Mine is running /e/ and reporting Android 13, which appears to be the last one Fairphone support. /e/ said it was too difficult to support 14 with the kernel involved. It's had continual security updates apart from the Android version.
Edit: Murena make it clear which phones are officially supported and which have "community" support.
This is not the manufacturer updates. I was talking about the manufacturer updates. I just checked and someone complained a few months ago and they updated them. Before that, they had not been updated in years on /e/OS, but they were up-to-date on Stock Android.
> Edit: Murena make it clear which phones are officially supported and which have "community" support.
I bought a phone to Murena, advertised by Murena, through Murena. It really felt like it would be officially supported, otherwise they should have made it clear that they advertise and sell something that they won't support, wouldn't you say?
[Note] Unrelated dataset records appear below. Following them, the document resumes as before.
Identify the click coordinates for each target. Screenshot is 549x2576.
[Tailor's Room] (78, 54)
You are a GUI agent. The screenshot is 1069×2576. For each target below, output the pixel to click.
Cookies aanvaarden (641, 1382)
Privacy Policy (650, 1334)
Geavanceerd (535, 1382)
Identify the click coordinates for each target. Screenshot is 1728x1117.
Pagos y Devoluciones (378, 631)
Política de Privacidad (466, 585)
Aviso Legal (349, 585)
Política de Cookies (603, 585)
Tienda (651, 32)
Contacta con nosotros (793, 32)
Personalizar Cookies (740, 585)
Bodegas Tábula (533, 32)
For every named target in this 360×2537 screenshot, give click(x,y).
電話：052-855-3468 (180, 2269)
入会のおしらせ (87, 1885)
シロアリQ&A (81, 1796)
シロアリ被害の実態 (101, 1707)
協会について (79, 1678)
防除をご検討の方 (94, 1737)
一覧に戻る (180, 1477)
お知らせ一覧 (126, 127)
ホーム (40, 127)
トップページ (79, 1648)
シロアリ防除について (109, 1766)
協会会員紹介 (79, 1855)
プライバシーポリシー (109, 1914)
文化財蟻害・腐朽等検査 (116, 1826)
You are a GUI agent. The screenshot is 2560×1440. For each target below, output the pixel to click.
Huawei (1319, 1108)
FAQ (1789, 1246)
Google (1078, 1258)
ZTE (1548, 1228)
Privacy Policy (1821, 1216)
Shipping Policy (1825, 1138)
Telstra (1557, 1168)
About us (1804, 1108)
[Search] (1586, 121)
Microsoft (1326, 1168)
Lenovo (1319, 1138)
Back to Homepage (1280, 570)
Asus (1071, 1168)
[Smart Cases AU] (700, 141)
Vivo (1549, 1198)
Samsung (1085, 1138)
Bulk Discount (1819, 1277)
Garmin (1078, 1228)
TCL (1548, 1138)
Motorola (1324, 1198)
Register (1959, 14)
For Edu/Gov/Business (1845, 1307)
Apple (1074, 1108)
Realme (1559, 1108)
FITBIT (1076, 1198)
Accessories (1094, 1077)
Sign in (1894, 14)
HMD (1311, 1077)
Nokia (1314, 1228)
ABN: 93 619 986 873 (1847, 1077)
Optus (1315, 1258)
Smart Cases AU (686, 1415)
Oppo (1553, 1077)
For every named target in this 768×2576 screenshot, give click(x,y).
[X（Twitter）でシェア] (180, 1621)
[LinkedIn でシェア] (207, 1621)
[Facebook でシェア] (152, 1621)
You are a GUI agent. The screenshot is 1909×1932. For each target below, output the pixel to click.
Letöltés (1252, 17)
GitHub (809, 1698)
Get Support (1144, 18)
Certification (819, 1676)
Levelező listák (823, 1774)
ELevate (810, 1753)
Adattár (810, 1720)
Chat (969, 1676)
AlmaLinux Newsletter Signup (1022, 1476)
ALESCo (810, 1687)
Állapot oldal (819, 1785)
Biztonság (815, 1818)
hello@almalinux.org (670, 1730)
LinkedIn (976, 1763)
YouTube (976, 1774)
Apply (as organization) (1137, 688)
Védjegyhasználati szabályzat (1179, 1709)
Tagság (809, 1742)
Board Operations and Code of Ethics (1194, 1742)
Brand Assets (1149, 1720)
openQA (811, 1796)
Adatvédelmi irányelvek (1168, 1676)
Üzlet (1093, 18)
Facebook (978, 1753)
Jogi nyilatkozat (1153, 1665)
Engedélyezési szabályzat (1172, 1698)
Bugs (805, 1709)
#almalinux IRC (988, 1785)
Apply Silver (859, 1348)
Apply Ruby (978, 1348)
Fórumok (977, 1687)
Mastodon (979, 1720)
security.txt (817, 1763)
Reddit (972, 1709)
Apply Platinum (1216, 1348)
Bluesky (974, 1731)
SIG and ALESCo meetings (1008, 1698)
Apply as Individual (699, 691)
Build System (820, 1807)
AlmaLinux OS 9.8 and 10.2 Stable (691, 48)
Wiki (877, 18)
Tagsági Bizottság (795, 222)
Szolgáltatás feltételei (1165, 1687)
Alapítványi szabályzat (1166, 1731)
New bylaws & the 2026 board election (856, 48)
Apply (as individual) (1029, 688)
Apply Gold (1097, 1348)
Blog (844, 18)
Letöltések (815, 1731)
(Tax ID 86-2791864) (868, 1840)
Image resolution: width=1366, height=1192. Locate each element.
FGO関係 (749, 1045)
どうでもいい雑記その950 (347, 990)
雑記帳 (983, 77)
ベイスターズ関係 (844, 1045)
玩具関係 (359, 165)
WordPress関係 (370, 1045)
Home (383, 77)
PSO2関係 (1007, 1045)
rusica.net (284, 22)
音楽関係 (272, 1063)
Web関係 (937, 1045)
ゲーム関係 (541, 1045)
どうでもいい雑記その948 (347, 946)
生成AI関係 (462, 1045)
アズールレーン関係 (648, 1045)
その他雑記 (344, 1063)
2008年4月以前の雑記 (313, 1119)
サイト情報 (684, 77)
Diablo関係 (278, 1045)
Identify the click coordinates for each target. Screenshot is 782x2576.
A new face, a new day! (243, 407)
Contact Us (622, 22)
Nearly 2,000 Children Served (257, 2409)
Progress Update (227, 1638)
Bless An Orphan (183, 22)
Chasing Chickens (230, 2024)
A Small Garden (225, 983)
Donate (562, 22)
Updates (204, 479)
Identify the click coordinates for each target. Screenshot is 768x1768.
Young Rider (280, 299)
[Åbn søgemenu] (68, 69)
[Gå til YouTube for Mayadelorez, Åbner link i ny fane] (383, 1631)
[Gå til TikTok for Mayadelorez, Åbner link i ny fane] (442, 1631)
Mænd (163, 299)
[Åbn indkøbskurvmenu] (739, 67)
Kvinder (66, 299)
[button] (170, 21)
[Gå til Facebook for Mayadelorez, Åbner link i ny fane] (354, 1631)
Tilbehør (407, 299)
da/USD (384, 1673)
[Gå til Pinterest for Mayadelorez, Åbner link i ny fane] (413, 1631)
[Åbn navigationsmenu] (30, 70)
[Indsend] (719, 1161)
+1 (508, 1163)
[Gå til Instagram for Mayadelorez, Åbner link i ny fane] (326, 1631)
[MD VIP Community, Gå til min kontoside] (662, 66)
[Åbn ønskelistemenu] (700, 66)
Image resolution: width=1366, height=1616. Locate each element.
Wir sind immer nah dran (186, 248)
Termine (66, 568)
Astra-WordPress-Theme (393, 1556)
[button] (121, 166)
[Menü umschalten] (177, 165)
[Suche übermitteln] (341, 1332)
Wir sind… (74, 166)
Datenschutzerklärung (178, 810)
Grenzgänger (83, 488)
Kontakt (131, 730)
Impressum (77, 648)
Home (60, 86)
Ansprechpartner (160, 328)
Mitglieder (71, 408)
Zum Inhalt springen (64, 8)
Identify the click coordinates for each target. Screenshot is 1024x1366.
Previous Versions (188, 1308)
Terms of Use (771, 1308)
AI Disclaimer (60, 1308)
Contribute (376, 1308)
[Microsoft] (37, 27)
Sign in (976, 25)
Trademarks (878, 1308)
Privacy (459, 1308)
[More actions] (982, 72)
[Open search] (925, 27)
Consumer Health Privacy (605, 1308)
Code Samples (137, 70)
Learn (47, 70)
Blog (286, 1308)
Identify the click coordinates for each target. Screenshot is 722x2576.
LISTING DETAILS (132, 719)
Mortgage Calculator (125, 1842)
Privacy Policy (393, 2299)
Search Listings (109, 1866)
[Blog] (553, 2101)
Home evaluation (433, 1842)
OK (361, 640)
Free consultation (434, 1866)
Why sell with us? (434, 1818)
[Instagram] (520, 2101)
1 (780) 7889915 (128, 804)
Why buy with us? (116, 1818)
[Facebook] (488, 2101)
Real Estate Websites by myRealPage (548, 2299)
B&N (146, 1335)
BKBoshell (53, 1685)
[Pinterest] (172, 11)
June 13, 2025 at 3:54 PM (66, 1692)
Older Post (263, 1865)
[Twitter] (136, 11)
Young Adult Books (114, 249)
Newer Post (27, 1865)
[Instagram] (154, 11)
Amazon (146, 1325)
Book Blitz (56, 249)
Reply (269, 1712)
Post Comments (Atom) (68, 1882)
My feeling is that they just stopped supporting it after a while.
Also I would assume that "supported" means that it receives both the LineageOS updates and the manufacturer updates. Apparently they have a different definition of "supported" (which is fine, maybe it's just "we will continue sending you our own updates"). It's just that in my book, if I get more security updates with the Stock Android than with /e/OS, then Stock Android is more secure.
Nope, it doesn't receive most privacy and security patches. Users are being heavily misled about what's provided. First of all, the kernel is nearly entirely not being updated which is a massive portion of the privacy and security patches. Murena's devices have poor privacy and atrocious security including due to the failure to properly provide basic privacy/security patches. Their claims about what they provide need to be distinguished from what is actually provided. /e/ updates the patch level regularly to claim they provide the security patch backports but that doesn't mean they actually provided all of them. It's an arbitrary value and they don't set it accurately.
Fairphone 3 uses the end-of-life Linux 4.9 branch, Fairphone 4 use the end-of-life Linux 4.19 branch and Fairphone 5 uses the end-of-life 5.4 branch. Each was largely not receiving the upstream LTS updates while they were still provided but now they're not provided. An OS that's not receiving basic kernel updates is definitely not receiving security patches anymore, but they were largely never providing these updates in the first place long before the kernel branch or devices were considered end-of-life.
Similar to iOS and other operating systems, Android only backports a subset of privacy and security patches to older Android branches. Only Android 16 QPR2 has the full set of Android privacy and security patches. You aren't receiving all of the standard Android privacy and security patches if you're not on Android 16 QPR2. Many of the patches are also treated as optional and deferred as being mandatory far into the future. It's also worth noting the dates are misleading. Android's March 2026 security backported have been finalized for a while and up to August 2026 are available to ship by OEMs already but a lot more will be added to June 2026. February 2026 Android security patches are the latest with a public bulletin but not the latest available to ship.
Fairphone and especially /e/ also have very incomplete patches for firmware and drivers. /e/ also has major issues patching other components including the browser engine used by the OS for the WebView.
If you have an iPhone that's still supported, you have strong privacy and security. If you have a phone that's not an iPhone and not supported by GrapheneOS then you likely have a phone with atrocious privacy and security regardless of OS choice. If people can afford to get a secure device with years of proper support remaining then they should do that rather than using an insecure device with a sidegrade for privacy and security using a problematic AOSP fork. LineageOS is far less problematic than /e/. If people want to switch the OS to something else due to the OEM abandoning it or to avoid Google Mobile Services they should use at least use LineageOS which is less of a privacy and security downgrade from OS. LineageOS does not fully maintain the privacy and security of AOSP or fully keep up with updates but it's a lot less bad than /e/. Most alternate OSes are forks of LineageOS to reuse their work on hardware support and nearly entirely make privacy and security worse, not better, so why not use the upstream project instead?
> I had a Fairphone 3, and after 5 years, /e/OS was outdated by 4 years w.r.t. the manufacturer updates. In other words, Stock Android coming from Fairphone was more secure than /e/OS on that Fairphone.
It's important to note that an alternate OS depends on the OEM for firmware and in practice much more than that including kernel and driver updates. It's theoretically possible to replace the kernel and drivers with much different ones but it's not done in practice by alternate AOSP-based operating systems. If the device is abandoned by the OEM then you aren't going to have a secure device.
/e/ lags far behind on standard privacy and security updates everywhere but misleads users with an inaccurate Android security patch level along with many inaccurate privacy and security claims. LineageOS is much better than the fork of it by /e/ and does much less to mislead users, although it still has the inaccurate Android security patch level and many people still wrongly believe they're getting patches they aren't after the OEM dropped support.
I can confirm that I did, and was not very happy when I realised it.